写真と比べてみましたが、構図はほぼ同じでも色が全く違いました。

東山魁夷もそうですが、やはり芸術作品というのは、画家のフィルターを通した心象風景の秀逸な表現の賜物であることを再認識。

それは当然のことではありますが、聖地巡礼として実際の写真と比較展示されることで、更によくわかりました。
何の変哲もない風景が、画家の目を通すことでこんなにも心に響く一枚に変貌を遂げていく。
今更ながら芸術家の感性と洞察力、物事を捉える眼差しなどの全てに天賦の才が宿っていることを見せつけられる体験でした。
一足先に、美術館で紅葉狩り
一足先に、美術館で紅葉狩り
次は速水御舟の《名樹散椿》

二曲一双の金地屏風に、精巧な椿の描写と力強く伸びる幹の表現。迫力ある構成と圧巻の美しさを讃えた作品は重要文化財として名高いものです。
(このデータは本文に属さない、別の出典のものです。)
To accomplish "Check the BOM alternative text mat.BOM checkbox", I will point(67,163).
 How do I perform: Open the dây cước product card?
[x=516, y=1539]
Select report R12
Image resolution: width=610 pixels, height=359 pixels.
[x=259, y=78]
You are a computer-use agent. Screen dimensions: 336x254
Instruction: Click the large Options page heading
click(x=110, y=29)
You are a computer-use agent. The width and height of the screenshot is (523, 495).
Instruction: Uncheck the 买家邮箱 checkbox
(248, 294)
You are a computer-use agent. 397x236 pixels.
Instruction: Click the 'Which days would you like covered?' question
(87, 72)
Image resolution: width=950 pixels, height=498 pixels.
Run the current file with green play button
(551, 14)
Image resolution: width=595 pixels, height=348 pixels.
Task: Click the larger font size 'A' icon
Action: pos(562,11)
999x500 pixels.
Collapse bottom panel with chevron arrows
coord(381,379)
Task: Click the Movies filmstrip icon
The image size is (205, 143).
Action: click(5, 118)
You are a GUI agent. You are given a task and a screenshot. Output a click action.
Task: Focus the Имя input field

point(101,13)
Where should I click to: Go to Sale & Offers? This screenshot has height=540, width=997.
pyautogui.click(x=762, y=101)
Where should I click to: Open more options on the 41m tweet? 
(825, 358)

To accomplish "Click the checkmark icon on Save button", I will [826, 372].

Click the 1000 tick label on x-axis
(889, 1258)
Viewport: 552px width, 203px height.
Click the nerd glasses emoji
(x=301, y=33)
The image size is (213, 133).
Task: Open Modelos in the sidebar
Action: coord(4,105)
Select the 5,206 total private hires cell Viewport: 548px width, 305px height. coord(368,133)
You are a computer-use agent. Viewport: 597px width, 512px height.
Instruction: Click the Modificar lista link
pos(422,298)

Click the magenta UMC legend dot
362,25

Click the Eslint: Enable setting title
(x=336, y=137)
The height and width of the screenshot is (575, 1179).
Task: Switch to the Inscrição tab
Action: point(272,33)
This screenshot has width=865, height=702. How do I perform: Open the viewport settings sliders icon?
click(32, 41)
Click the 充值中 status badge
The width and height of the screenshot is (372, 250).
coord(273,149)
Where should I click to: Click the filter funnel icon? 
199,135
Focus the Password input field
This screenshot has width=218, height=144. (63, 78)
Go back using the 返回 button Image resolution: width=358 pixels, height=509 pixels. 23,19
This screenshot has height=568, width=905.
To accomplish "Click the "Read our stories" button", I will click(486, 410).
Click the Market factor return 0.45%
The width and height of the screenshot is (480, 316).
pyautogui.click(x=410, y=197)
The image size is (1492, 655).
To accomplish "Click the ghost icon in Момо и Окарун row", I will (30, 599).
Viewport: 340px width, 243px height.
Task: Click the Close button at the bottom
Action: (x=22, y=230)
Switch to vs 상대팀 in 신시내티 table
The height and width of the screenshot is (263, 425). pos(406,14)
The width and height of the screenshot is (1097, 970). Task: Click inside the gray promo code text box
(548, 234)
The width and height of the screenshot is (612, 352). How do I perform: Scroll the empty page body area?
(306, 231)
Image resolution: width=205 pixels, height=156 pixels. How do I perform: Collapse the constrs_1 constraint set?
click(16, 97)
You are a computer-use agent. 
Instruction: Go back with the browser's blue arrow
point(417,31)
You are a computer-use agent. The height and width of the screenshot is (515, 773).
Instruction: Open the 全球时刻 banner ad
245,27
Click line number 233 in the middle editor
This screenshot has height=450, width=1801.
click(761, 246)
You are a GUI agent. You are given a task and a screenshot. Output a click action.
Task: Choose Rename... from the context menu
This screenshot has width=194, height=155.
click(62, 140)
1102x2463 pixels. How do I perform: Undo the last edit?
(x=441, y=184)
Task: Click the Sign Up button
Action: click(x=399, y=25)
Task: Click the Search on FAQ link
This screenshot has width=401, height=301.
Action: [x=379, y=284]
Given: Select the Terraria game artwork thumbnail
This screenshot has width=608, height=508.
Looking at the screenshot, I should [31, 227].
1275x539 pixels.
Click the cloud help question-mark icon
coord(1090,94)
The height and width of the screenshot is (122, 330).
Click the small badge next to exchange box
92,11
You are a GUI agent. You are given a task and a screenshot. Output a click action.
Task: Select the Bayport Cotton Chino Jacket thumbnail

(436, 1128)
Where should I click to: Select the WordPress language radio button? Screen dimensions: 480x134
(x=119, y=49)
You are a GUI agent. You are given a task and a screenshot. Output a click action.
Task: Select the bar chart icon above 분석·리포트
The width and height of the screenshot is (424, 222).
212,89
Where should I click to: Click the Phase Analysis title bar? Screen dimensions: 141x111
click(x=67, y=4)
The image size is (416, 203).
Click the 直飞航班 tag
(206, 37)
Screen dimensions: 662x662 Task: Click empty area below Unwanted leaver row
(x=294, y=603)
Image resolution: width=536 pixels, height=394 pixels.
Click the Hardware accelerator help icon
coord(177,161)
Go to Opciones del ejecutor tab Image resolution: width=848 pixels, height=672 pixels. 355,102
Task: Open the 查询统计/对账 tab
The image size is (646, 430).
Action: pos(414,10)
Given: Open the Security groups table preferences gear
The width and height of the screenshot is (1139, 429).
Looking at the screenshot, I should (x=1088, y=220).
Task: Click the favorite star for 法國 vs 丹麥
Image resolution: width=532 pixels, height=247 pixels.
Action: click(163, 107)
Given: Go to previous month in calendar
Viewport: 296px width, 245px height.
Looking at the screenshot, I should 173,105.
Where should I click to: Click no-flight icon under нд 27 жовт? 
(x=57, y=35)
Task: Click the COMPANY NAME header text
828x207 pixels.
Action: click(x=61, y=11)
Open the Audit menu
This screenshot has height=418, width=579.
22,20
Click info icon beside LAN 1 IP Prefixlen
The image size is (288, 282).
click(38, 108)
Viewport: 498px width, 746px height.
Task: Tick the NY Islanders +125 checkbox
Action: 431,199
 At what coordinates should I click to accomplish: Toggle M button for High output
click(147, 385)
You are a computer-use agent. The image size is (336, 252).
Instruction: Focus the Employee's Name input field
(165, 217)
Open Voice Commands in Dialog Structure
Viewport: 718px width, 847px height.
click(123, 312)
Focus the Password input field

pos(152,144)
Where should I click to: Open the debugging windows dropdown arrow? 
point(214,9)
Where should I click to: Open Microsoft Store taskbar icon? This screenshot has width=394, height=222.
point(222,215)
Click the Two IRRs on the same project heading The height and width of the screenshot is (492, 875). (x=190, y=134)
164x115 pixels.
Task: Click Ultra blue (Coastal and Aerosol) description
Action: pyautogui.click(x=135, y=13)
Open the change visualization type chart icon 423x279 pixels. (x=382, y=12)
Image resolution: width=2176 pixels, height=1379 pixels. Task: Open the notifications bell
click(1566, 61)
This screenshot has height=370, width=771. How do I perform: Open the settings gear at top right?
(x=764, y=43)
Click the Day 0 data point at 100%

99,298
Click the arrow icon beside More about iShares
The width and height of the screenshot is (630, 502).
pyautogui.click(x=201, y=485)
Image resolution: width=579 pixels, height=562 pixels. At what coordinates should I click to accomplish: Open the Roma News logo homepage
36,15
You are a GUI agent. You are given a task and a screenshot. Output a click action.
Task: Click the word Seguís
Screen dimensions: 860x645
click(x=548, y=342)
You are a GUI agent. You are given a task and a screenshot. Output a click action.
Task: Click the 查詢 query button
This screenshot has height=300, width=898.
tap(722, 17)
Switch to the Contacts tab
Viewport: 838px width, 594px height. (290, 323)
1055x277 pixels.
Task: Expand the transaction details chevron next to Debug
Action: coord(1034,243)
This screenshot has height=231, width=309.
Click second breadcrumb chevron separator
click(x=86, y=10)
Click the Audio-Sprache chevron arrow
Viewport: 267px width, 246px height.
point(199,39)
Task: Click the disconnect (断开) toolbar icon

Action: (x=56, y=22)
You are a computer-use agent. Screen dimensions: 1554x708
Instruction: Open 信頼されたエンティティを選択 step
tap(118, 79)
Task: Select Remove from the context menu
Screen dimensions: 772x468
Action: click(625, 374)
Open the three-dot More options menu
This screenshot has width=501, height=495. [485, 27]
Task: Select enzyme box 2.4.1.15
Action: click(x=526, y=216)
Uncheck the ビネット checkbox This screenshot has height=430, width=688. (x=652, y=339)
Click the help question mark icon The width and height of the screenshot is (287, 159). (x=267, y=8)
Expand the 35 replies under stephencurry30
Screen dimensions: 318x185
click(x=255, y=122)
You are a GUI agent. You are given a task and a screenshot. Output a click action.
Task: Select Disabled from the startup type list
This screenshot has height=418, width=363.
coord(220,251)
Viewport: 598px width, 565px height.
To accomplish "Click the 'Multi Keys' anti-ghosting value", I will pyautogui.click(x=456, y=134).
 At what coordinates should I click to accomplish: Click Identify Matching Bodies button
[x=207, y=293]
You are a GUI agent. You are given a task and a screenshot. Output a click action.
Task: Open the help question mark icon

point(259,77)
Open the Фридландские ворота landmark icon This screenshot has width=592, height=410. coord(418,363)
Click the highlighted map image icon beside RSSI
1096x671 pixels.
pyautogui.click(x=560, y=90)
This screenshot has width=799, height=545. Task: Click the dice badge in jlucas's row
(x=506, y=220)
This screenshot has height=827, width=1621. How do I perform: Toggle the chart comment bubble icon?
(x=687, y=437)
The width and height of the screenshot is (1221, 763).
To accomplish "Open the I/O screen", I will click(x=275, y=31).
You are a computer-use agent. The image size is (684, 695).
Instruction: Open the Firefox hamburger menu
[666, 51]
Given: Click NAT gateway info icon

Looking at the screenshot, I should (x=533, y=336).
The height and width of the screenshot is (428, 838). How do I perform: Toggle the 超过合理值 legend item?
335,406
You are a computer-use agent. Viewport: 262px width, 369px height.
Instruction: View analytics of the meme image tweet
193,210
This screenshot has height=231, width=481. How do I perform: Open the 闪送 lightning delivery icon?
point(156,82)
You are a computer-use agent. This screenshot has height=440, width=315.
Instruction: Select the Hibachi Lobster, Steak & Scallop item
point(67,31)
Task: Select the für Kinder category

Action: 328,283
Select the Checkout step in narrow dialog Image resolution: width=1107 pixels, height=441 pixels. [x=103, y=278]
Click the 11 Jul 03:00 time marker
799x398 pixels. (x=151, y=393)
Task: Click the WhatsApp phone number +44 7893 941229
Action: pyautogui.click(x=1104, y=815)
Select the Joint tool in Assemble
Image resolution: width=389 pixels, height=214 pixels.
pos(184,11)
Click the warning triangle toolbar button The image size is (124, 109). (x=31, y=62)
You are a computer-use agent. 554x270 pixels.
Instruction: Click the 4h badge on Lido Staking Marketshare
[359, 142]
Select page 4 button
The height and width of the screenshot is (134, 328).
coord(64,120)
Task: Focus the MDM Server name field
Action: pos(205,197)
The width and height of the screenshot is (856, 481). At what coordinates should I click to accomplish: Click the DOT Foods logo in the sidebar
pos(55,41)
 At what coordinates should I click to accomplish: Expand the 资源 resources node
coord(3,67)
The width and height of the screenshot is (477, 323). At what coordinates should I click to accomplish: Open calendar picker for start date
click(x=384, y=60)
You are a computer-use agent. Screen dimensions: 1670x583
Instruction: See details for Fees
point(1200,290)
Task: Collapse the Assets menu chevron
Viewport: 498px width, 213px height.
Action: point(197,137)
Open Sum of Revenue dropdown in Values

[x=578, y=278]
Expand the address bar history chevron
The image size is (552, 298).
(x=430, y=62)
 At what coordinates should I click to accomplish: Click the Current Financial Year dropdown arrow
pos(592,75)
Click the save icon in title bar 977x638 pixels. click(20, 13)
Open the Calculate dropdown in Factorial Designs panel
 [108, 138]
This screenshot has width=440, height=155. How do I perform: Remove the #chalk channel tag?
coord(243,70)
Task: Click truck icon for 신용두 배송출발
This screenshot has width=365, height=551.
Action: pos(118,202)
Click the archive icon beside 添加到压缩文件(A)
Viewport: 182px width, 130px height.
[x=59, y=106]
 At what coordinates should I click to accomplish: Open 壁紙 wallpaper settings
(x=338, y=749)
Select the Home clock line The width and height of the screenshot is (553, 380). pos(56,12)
初めは花の色彩や形の美しさに目を奪われますが、鑑賞しているうちに、平面的な幹の描写と繊細な花や葉の表現の対比、江戸時代の琳派の構図を意識した枝のフォルム、そして地面に落ちた花びらによるデザイン性など様々な要素が見て取れて、どこかモダンな香りもする奥深い魅力を持った日本画でした。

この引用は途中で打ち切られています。